The patients harmed by Boston Scientific’s products make a number of legal claims including that its transvaginal mesh’s design and manufacturing are flawed, that it failed to warn of known dangers in the past, and that the company breached warranties and violated consumer protection laws.
Securities filings by Boston Scientific state it has settled about 11,000 of these cases without admitting liability or wrongdoing. One source estimates there are about 100,000 lawsuits by those harmed by vaginal mesh and more than 135,000 worldwide.
Counterfeit Raw Material
In addition to all the issues that arise when transvaginal mesh is manufactured to Boston Scientific’s specifications, the company may have used the wrong raw material in making some of its products, adding yet another complication for patients. The federal Food and Drug Administration (FDA) issued its own warning to physicians in April that it was investigating allegations Boston Scientific used counterfeit raw material for its transvaginal mesh, according to the Boston Globe.
FDA stated the company will conduct new tests on the safety and effectiveness of the product and the agency will review the results.
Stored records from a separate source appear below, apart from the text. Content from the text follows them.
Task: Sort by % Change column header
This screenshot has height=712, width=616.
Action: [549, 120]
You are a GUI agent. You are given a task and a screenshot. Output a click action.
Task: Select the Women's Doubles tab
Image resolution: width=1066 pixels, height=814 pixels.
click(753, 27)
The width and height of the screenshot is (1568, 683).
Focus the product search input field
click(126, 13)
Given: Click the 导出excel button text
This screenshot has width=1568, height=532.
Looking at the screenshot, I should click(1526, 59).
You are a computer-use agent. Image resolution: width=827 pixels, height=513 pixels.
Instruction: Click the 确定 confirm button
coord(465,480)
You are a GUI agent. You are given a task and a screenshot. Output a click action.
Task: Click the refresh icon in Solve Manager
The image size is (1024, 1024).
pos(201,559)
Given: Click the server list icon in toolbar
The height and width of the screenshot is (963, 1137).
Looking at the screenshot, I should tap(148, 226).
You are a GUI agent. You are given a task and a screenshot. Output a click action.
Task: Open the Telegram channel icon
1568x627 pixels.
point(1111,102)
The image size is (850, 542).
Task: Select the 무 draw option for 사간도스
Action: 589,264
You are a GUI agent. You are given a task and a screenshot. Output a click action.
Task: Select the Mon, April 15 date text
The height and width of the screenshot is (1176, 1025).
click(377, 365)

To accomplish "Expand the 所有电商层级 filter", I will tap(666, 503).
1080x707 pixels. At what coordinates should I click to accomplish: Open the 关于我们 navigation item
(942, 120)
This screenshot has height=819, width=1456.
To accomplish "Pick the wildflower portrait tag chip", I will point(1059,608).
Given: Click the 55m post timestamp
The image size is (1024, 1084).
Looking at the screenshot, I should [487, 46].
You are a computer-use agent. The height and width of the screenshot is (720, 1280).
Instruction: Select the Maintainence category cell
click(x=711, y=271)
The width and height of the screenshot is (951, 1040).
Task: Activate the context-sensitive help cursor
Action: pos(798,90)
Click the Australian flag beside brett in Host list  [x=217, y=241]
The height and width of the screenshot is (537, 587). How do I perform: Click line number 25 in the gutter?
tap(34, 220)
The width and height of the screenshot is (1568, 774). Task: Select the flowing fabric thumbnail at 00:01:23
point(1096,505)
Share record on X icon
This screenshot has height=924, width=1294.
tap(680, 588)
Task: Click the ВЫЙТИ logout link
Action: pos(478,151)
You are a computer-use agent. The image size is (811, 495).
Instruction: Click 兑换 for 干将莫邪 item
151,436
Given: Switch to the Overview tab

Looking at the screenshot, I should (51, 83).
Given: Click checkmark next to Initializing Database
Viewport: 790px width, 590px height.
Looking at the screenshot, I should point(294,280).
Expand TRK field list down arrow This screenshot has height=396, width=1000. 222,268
Boston Scientific has denied that has used “‘counterfeit’ or ‘adulterated’ materials” in its medical devices.
Warnings are a step in the right direction so patients can have a better idea as to the risks involved with TVM, but if the products are used anyway warnings won’t prevent harm to patients. Eliminating all risk of injury will occur only when transvaginal mesh is no longer used. That will only happen if:
- Manufacturers decide to step selling it,
- Doctors decide to stop implanting it,
- Patients refuse to use it, or
- The FDA decides to ban it.
Until then patients will continue to be injured by transvaginal mesh and lawsuits against manufacturers such as Boston Scientific will continue to be filed. These lawsuits not only compensate plaintiffs for the injuries they’ve suffered but they also increase the cost of doing business as usual for companies like Boston Scientific. They may eventually decide profits from selling transvaginal mesh aren’t worth the costs and stop selling these products.